Pitfalls in Active Management

  • Fundamental Investing:
    • Behavioral Biases: Confirmation bias, illusion of control, availability bias.
    • Value Trap: Stock appears cheap but has worsening prospects.
    • Growth Trap: High growth expectations not met or already priced in.
  • Quantitative Investing:
    • Survivorship Bias: Back-testing with only surviving companies.
    • Look-Ahead Bias: Using information not available at the time of investment decision.
    • Data Mining/Overfitting: Finding spurious patterns in historical data.
    • Transaction Costs: Can significantly reduce net returns.
    • Quant Crowding: Many managers following similar strategies, leading to potential large losses during unwinding.
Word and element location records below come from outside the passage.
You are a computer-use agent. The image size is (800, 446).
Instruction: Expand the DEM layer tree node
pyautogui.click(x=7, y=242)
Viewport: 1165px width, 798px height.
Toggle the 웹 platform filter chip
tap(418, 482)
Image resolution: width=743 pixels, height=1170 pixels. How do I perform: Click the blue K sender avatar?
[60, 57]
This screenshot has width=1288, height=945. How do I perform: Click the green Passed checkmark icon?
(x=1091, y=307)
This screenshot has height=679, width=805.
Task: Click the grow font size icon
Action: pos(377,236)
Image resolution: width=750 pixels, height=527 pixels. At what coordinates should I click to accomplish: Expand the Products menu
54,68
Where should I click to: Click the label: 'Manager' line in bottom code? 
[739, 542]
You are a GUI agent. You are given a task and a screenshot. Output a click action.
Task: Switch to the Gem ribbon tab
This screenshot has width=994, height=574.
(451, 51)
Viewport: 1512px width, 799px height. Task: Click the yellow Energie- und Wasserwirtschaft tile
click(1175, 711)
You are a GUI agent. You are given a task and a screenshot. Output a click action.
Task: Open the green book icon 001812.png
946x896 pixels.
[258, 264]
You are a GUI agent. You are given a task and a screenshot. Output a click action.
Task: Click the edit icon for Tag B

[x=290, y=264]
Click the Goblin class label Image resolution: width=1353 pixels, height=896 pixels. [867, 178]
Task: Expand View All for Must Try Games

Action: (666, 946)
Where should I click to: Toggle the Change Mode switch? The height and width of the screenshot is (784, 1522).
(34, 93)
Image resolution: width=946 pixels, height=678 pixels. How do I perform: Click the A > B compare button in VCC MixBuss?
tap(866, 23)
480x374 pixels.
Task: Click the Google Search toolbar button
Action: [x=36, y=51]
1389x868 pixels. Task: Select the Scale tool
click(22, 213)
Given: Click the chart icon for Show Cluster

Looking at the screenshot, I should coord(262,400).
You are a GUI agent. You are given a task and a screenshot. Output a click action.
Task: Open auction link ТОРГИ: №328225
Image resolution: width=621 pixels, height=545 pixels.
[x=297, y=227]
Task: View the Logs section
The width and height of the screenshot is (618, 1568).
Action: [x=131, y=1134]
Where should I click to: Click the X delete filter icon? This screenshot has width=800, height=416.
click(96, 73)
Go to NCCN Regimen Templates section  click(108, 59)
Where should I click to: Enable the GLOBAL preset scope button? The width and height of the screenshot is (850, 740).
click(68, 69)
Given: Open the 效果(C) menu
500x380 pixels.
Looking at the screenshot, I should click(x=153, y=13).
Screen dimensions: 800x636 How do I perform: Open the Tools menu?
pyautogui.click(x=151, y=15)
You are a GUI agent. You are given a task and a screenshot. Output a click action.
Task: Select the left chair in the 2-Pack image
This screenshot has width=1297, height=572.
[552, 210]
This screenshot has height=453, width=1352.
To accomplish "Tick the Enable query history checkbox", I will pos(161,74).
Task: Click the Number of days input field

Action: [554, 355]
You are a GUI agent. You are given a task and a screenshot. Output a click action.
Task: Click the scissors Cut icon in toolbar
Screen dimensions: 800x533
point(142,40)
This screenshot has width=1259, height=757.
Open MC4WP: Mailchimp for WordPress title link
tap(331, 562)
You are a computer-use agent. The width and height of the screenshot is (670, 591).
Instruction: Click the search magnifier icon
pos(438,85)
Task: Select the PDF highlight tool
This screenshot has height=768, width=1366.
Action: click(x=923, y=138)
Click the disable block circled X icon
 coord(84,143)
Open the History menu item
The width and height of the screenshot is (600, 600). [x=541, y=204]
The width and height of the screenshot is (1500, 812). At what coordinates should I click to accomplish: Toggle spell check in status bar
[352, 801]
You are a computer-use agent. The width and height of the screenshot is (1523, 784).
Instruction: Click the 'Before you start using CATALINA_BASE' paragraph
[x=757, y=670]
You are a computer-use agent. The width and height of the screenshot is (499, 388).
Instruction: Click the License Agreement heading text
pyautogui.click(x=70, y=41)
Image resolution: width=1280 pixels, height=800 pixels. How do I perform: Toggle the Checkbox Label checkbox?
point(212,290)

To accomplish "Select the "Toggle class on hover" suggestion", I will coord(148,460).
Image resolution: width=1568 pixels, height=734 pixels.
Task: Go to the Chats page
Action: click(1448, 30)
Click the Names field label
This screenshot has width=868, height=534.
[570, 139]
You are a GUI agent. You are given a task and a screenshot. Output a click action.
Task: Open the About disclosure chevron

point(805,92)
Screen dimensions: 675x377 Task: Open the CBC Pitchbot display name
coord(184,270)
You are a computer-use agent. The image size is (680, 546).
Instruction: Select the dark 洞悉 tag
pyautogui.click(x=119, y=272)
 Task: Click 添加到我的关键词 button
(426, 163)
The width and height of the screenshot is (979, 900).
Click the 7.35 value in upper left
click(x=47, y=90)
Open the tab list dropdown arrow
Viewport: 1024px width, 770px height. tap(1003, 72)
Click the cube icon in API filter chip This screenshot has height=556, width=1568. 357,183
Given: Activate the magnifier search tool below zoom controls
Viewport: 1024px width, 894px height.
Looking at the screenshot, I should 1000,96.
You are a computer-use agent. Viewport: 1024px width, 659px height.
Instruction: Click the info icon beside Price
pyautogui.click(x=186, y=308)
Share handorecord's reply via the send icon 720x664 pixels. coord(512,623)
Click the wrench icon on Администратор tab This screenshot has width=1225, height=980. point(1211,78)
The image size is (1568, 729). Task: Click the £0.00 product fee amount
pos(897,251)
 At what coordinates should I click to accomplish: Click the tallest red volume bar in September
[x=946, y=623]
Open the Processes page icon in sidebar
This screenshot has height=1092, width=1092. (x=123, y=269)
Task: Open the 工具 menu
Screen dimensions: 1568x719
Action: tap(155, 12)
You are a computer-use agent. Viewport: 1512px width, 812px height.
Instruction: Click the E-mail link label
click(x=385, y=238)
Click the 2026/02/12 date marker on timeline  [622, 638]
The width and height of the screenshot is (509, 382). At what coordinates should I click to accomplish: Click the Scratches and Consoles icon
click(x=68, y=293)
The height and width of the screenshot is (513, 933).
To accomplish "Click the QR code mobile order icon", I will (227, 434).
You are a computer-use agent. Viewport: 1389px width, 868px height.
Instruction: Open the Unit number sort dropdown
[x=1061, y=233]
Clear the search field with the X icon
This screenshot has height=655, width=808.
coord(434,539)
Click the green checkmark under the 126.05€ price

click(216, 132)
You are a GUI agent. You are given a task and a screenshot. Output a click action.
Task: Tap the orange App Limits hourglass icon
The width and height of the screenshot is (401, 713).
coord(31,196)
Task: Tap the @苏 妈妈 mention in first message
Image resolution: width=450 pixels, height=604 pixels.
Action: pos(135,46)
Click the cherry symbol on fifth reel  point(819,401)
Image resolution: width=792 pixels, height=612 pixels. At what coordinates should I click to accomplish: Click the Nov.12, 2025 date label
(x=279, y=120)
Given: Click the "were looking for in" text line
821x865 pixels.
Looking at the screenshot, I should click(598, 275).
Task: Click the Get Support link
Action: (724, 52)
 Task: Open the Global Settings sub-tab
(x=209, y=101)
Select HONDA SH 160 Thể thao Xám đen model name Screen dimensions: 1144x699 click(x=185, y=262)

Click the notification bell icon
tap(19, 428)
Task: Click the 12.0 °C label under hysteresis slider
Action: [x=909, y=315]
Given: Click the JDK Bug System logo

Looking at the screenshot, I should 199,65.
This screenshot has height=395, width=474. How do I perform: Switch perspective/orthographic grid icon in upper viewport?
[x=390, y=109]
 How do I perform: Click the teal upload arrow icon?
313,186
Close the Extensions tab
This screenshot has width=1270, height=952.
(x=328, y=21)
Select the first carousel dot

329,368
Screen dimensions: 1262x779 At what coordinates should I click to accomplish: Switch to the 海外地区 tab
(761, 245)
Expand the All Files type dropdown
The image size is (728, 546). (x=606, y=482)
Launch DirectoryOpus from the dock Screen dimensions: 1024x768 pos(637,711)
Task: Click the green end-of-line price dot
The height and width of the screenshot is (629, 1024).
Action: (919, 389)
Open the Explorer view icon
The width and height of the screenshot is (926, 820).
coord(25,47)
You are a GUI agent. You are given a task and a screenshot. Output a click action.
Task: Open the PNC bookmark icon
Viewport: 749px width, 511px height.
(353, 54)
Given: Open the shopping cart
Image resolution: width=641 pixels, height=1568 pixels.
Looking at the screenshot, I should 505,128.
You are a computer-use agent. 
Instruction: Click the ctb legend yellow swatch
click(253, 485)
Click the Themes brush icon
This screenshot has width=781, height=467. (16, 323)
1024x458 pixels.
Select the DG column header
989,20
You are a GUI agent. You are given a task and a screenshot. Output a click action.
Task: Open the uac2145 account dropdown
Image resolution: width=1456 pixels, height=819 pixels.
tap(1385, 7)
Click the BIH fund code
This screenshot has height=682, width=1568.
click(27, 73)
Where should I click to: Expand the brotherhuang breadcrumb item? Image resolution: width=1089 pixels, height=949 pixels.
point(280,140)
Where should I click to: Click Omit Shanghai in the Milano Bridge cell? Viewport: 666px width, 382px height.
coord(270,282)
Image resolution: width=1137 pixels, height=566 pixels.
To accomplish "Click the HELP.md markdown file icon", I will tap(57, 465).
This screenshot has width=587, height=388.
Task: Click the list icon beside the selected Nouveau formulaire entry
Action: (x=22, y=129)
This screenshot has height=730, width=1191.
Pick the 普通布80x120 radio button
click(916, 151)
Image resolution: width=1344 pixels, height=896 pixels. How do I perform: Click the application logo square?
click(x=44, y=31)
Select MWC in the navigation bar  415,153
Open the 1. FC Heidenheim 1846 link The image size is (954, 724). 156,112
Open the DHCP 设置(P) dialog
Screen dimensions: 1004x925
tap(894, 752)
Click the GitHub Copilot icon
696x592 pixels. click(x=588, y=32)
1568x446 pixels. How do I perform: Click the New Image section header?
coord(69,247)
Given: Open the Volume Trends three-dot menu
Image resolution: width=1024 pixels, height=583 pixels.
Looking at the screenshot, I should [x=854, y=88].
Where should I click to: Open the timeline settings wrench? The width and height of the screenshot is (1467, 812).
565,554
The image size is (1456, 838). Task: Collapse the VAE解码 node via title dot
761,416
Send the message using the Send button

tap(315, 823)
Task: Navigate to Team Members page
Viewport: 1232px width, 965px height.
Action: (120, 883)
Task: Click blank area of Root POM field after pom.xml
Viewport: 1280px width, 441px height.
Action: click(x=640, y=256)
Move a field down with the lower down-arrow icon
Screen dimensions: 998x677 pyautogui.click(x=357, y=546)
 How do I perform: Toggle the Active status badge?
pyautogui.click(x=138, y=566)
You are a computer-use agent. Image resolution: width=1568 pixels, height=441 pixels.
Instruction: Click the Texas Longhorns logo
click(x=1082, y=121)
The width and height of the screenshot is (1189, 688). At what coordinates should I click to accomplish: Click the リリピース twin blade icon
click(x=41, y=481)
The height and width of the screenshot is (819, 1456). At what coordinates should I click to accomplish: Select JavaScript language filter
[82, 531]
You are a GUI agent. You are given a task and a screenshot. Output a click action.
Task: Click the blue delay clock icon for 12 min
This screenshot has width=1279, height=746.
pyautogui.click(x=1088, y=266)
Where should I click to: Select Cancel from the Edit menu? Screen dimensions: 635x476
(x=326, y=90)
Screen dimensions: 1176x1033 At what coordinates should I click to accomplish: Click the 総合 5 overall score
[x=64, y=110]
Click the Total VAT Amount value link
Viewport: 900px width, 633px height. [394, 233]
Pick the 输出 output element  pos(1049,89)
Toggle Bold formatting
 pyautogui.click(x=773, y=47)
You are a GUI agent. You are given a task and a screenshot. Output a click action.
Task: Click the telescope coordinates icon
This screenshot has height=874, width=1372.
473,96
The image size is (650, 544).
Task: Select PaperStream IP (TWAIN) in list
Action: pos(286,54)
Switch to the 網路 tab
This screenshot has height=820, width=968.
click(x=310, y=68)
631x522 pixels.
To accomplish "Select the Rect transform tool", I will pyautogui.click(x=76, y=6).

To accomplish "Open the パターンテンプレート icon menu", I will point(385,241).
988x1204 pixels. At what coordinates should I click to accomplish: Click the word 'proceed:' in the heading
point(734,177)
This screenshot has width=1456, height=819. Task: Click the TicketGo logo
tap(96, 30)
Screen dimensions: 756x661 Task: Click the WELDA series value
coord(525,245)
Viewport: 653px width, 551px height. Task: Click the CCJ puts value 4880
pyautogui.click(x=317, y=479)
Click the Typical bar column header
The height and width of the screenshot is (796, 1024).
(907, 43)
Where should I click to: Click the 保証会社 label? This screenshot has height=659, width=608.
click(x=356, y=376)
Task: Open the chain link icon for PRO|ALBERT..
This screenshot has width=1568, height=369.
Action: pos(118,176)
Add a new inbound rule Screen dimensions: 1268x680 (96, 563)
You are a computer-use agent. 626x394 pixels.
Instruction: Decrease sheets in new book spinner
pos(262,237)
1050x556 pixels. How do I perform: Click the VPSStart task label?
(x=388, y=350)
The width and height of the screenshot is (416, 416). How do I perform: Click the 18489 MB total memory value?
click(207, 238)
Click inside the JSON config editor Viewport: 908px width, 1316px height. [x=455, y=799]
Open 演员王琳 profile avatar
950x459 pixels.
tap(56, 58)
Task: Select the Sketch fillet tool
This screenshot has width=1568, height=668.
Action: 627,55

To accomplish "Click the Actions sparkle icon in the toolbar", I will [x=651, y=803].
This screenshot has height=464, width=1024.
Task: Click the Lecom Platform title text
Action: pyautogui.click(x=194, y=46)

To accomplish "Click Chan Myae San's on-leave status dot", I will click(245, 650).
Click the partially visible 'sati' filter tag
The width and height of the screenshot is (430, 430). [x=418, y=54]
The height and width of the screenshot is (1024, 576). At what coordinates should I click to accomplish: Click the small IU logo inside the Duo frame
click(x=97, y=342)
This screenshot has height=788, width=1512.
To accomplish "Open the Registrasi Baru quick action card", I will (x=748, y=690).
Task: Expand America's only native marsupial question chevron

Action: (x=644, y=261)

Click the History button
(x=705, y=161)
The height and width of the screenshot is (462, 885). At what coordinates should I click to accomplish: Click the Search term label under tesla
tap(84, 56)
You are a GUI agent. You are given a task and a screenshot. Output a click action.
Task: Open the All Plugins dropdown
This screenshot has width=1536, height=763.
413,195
Equity Investment Style Classification

  • Divides the investment universe into groups with similar characteristics (value/growth, size, volatility, income).
  • Used for manager selection, performance comparison, and asset allocation.
  • Approaches:
    • Holdings-Based: Aggregates style attributes of individual portfolio holdings (e.g., Morningstar Style Box, MSCI/FTSE Russell indexes).
    • Returns-Based: Uses statistical regression to identify style indexes that explain a fund’s historical returns.
    • Manager Self-Identification: Based on the fund’s stated investment objective.
  • Holdings-based is generally more accurate but requires portfolio holdings data.
  • Returns-based can be applied when holdings are not disclosed.
  • Significant variation can exist within the same style classification.